TASK 1
From the passage on the European Inventor Award, extract the wording verbatim, starting with "Voting is easy: An" and going on through "and the US.".
TASK 2
Name every category of the European Inventor Award whose winners, according to the passage on the European Inventor Award, are selected by an international jury.
TASK 3
Carry on the passage on the European Inventor Award from the point where it stops.

TEXT PASSAGE
------------------------------------------------------------------------
Members of the public are invited to cast their vote for their favourite inventor from among the 15 finalists. The winner will be announced when the European Patent Office (EPO) presents this year’s Award ceremony in Venice on 15 June. The ceremony will be broadcast live on the EPO website, Innovation TV and the EPO’s Facebook page.
The European Inventor Award is presented annually by the EPO. While the winners of the Award’s five categories, “Industry”, “Research”, “Non-EPO countries”, “Small and medium-sized enterprises (SMEs)”, and “Lifetime achievement”, are selected by an international jury, the public alone decides who takes home the Popular Prize.
Voting is easy: An online vote open to everyone runs until 11 June at www.epo.org/vote and www.facebook.com/europeanpatentoffice. All 15 finalists and their inventions are presented on the EPO website, so the public can pick their favourite. Voters will be entered into a draw, giving them the chance to win a prize – a small, innovative tech product. One vote can be cast every 24 hours until the closing date.
This year’s finalists come from twelve countries: Austria, Belgium, France, Germany, Italy, Morocco, the Netherlands, Spain, Sweden, Switzerland, the UK and the US.
15 outstanding inventors in the running for the Popular Prize
In the Industry category the 2017 European Inventor Award finalists vying for the public’s vote are Swedish audio engineer Lars Liljeryd, for inventing Spectral Band Replication, a novel audio compression technique now used in most of our PCs, televisions and phones; the Italian team consisting of Giuseppe Remuzzi, Ariela Benigni and Carlamaria Zoja, for treatments for chronic kidney disease; and the Dutch-Austrian team of Jan van den Boogaart and Oliver Hayden, for developing a fast, accurate, computer-based blood test for malaria.
In the category Research, contenders for the Popular Prize are: Dutch molecular geneticist Hans Clevers, for his lab-grown human organs enabling drug testing safely outside of the body; the European team comprising Laurent Lestarquit (France), José Ángel
Ávila Rodríguez (Spain), Günter W. Hein (Germany), Jean-Luc Issler (France), and Lionel Ries (Belgium/France), for the invention of radio signalling technologies ensuring that Europe’s global navigation system Galileo offers the highest possible positioning accuracy; and French immunologist Sylviane Muller for the first targeted treatment to halt the progression of autoimmune disease Lupus.
In the Non-EPO countries category the finalists are: James G. Fujimoto (USA), Eric A. Swanson (USA) and Robert Huber (Germany), for high-resolution medical imaging technology (OCT) that enables doctors to diagnose cancer, glaucoma, heart disease and other ailments at an early stage without invasive probing; US heart surgeon Waleed Hassanein, for a system that extends the time window in which donated organs can be transported and transplanted; and Moroccan biology professor Adnane Remmal, for a technique that boosts the efficacy of antibiotics used to treat bacterial infections with essential oils from local plants.
------------------------------------------------------------------------
INFORMATION SHOWN
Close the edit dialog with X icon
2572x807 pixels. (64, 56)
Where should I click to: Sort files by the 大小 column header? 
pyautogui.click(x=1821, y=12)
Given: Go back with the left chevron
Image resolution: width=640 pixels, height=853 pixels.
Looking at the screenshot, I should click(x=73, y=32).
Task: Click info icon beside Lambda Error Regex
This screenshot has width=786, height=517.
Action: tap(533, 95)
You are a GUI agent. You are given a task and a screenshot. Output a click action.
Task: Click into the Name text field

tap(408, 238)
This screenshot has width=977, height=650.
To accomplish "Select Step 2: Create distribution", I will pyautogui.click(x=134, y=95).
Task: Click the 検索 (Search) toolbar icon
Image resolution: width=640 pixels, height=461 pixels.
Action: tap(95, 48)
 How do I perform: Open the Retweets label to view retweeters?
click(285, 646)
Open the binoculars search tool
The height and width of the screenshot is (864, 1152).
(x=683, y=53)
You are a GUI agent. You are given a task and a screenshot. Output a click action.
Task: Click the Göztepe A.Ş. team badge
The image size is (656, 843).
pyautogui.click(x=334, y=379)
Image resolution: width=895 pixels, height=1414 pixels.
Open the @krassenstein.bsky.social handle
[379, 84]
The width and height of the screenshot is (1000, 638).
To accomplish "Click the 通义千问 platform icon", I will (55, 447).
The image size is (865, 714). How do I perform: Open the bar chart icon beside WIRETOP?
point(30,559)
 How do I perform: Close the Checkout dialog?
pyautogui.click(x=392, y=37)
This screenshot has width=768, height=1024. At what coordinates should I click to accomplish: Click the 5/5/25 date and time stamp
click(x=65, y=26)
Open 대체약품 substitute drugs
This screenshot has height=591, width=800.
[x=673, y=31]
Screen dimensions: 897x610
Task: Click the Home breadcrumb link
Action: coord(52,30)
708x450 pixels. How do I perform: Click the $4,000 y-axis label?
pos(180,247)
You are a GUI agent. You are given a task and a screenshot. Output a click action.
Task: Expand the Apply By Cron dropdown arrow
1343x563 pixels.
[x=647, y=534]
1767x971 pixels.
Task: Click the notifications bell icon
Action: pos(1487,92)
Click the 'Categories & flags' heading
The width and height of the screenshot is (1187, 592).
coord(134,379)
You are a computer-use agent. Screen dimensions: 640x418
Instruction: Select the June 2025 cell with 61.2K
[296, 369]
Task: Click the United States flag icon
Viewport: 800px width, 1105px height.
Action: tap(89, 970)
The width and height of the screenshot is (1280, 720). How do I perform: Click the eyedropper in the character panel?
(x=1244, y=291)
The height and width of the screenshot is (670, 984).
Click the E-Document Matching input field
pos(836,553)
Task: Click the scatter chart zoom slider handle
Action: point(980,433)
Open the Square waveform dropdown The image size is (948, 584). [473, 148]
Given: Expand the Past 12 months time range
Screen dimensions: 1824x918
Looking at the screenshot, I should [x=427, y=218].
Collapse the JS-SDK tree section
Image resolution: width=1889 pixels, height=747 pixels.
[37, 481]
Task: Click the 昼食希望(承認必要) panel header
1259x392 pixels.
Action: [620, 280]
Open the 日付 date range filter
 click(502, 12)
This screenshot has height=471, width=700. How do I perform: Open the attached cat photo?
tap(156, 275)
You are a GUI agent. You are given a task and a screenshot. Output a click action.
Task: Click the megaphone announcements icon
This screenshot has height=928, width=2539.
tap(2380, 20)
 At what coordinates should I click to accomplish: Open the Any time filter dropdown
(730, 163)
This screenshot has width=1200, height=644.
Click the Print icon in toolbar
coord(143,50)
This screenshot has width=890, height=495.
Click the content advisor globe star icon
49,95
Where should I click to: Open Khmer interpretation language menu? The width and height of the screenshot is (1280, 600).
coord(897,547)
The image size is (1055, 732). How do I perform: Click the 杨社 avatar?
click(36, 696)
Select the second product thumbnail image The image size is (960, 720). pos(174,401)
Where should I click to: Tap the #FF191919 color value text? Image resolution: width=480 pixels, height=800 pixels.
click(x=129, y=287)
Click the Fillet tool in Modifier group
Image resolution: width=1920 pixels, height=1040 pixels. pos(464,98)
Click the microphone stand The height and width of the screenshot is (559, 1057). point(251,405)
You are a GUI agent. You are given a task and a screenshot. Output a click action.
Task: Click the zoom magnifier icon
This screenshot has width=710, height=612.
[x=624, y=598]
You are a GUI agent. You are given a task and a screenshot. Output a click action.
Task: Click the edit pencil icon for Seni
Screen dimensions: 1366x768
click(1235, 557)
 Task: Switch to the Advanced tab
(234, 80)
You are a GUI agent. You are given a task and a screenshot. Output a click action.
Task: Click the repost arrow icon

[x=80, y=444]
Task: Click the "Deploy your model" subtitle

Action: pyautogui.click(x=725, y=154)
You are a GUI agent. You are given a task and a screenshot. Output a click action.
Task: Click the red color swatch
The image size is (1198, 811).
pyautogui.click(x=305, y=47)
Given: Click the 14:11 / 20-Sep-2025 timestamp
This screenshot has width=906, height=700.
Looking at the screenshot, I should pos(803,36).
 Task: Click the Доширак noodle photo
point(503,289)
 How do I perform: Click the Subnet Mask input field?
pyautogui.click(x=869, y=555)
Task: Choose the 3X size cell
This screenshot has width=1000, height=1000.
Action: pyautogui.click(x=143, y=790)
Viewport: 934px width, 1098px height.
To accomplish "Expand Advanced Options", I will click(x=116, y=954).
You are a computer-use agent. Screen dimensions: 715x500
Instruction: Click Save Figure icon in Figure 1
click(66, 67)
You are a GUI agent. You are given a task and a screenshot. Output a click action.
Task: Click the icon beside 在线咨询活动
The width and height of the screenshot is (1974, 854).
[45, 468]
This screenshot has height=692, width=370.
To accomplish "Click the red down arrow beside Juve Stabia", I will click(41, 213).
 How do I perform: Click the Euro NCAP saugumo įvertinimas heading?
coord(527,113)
------------------------------------------------------------------------
RESPONSE AREA 1
Voting is easy: An online vote open to everyone runs until 11 June at www.epo.org/vote and www.facebook.com/europeanpatentoffice. All 15 finalists and their inventions are presented on the EPO website, so the public can pick their favourite. Voters will be entered into a draw, giving them the chance to win a prize – a small, innovative tech product. One vote can be cast every 24 hours until the closing date.
This year’s finalists come from twelve countries: Austria, Belgium, France, Germany, Italy, Morocco, the Netherlands, Spain, Sweden, Switzerland, the UK and the US.

RESPONSE AREA 2
Industry
Research
Non-EPO countries
Small and medium-sized enterprises (SMEs)
Lifetime achievement

RESPONSE AREA 3
In the Small and medium-sized enterprises (SMEs) category, the three finalists in the running are: Dutch chemist Gert-Jan Gruter, for plant-based plastic bottles; German chemist Günter Hufschmid, for a “super sponge” made of micronised wax to clean up chemical and oil spills; and UK inventor Steve Lindsey for a novel rotary air compressor that can cut energy consumption by up to 20%.
In Lifetime achievement, the following inventors have a chance of winning the Popular Prize: Swiss engineer and entrepreneur Elmar Mock, for developing an ultrasonic plastic-welding technique that revolutionised watch manufacturing and gave birth to the Swatch watch; Italian microbiologist Rino Rappuoli for launching novel vaccines using genomics that have become standard immunisations against a large number of infections including meningitis and diphtheria; and German molecular biologist Axel Ullrich for developing a new generation of anti-cancer drugs.
More information about the Popular Prize is available at:
About the European Inventor Award
The European Inventor Award is one of Europe’s most prestigious innovation prizes. Launched by the EPO in 2006, it honours individual inventors and teams of inventors whose pioneering work provides answers to some of the biggest challenges of our times. The winners are selected by an independent jury consisting of international authorities in the fields of business, politics, science, academia and research, who examine the proposals in terms of their contribution towards technical progress, social development, economic prosperity and job creation in Europe. The general public decides on the winner of the Popular Prize. The 2017 award ceremony will take place in Venice on 15 June.
About the EPO
With more than 7 000 staff, the European Patent Office (EPO) is one of the largest public service institutions in Europe. Headquartered in Munich with offices in Berlin, Brussels, The Hague and Vienna, the EPO was founded with the aim of strengthening co-operation on patents in Europe. Through the EPO’s centralised patent granting procedure, inventors are able to obtain high-quality patent protection in up to 42 countries, covering a market of around 700 million people. The EPO is also the world’s leading authority in patent information and patent searching.